高校留年論

19歳で学ランを脱いだ僕から、君に告ぐ

視線の矢は全方位から体に

 受験して、受かって、志望通りだったかどうかは別として、晴れて高校生になって、新しい制服を着て、ここにいるみんなと、この担任で、これから三年間どんな生活になるかななどと希望に満ち満ちている、はじめての朝のホームルームの中で、「昨日の入学式にいなかったクラスメイトが今日来ています。これでクラス全員揃ったわいや。おい、◯◯君、自己紹介してくれえや。昨日みんな入学式のあとにしとるんよ。君のことは僕からちょっと話しとるけど、本人の口から改めて。はい、ほら、立って」留年していなくったって注目を浴びるシチュエーションなわけだが、想像してほしい。この一秒の長さを。

 この人が“ダブり”か。留年している人間を生まれてはじめて彼らは目の当たりにしたのだ。無論僕も生まれてはじめての経験をしている最中だった。想像してほしい。自分の名前一字一字の重さを。ロシア人とかブラジル人のフルネームを言うほうがまだすんなり口から出た気がする。

 上から下から舐め回すように見られた。ヤンキーじゃなさそうだなとか、痩せてるんだな、年上だからといってヒゲ濃くはないんだな、弱そうだな、そんな風に見られているんだろうなと自分では思っていて、けれど、こんなことは来る前から容易に予想できたことで、実際に、僕が入学して一度目の一年生の時、僕はクラスメイト同様“ダブり”を観察する側だった。僕が見たはじめての“ダブり”は二人いて、どちらもなんていうか、見た目から怖かった。ひとりは当時でも時代錯誤の剃り込みアイパー。もうひとりはパンク野郎。とても友達にはなれそうもなく、クラスのメイトなんてものにも到底無理。そんな印象。

 こんどは自分が留年してまた一年生をやるとなると始業式当日、普段履きなれているアディダスのスーパースターではなく、ドクターマーチンのエイトホールに僕は足を入れている。ナメられないためだった。
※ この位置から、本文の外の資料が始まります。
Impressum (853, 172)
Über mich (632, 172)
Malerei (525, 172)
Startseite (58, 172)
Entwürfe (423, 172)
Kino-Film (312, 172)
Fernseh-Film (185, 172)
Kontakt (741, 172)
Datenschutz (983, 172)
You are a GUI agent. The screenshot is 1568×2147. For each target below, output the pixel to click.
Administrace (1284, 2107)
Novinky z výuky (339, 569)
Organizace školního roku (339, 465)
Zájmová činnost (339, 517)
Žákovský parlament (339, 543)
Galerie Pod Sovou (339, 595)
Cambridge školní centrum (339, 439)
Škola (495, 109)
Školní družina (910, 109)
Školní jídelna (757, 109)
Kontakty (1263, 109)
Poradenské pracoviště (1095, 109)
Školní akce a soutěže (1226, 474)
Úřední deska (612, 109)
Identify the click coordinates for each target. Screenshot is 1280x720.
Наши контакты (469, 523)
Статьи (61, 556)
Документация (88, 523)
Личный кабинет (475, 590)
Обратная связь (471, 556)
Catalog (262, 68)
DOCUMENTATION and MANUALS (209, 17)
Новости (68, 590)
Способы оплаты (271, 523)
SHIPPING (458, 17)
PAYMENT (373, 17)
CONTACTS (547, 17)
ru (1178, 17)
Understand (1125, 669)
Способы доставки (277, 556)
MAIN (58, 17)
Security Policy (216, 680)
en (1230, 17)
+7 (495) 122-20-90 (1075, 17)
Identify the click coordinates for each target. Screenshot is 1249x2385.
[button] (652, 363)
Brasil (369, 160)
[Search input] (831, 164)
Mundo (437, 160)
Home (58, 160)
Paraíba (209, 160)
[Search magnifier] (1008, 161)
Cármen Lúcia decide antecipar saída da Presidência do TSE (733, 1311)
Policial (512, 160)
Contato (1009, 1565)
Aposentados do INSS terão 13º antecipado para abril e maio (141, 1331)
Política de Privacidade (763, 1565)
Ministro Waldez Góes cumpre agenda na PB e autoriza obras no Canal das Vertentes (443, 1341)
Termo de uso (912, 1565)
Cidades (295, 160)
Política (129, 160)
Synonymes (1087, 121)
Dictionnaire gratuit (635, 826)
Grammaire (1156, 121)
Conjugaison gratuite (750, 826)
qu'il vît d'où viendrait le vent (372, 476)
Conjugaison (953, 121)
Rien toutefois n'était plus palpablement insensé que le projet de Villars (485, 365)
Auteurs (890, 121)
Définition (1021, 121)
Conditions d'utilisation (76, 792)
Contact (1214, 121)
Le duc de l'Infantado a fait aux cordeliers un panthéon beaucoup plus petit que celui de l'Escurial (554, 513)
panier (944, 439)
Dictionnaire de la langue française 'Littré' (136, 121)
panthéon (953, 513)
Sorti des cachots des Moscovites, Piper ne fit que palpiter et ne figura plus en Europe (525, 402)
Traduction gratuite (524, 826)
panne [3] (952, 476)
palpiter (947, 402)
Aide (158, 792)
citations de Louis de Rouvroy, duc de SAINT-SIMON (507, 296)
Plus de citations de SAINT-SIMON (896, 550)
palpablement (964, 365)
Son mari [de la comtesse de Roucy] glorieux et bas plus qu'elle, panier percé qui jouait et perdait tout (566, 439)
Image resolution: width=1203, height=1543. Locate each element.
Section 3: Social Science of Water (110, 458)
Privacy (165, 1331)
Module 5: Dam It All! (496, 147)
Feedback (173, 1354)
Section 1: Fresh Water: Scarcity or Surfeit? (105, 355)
アディダスは悪くない。ナイキでもコンバースでも、この日は出番はなく、いや、当分なかった。ナイフやピストルを持っているわけでもないから、代わりに少しくたびれたチェリーレッドのブーツがあればまだと思い、現に僕の心身を支えた。学ランには少しやりすぎのようにも感じないこともなかったけれど、ちょっと寄せ付けないオーラを出すには十分効果を発揮したかのように思える。

 そして、体育館シューズを手に始業式へと向かう道すがら、クラスメイトは僕の足元に気づきうろたえる。噂話が聞こえてくる。きっと中学が同じだったとか部活が同じだとかで、仲がいいのがすでにいるのだ。気にしない気にしない。むしろ予定通り。

 だが、この道中、視線は彼らからだけではない。同じように体育館へと向かう元クラスメイトや元部活の連中に顔を指される。下を向いて歩こう。あまりにもひどい揶揄を受ければ、このドクターマーチンの先端を下腹部にお見舞いしてやればいい。などと、ダサいことを真剣に考えヒリヒリしながら歩いた。

 体育館では靴を履き替える。各々、自分の靴はビニール袋に入れ、式中は足元に置いておく。列の中、僕の体育館シューズだけ側面のラインの色がちがう。前後左右、みな赤だ。僕は緑。どこにいても、留年した人間だということがわかる。実に明朗だ。赤だ緑だと、カップうどんでもあるまいし。たぬきでもきつねでもあったらば、年下に化けてどうにか澄ましていられたかもしれないが、たかが人間だ。うつむくしかない。

 帰りのホームルームが終わると、僕は逃亡するように教室をあとにした。階段を勢い良く降りるときは、アディダスのほうがよかったなと感じた。駐輪場に行けば、自分の自転車はわかりやすい。貼られてあるシールがひとり緑だ。自分の視線さえもみなと同様になってしまっていた。あ、あれが“ダブり”の自転車。自分のものなのに盗むようにして取り出した。これが、初日のことだった。

 

 小学校中学校と転校の経験は僕にはないのだけれど、まあおそらくはそれとこれとはちがうだろうと思われる。みんなと仲良くなれるかな。◯◯さんと仲良くなれるかな。無論なれない。しばらくは——。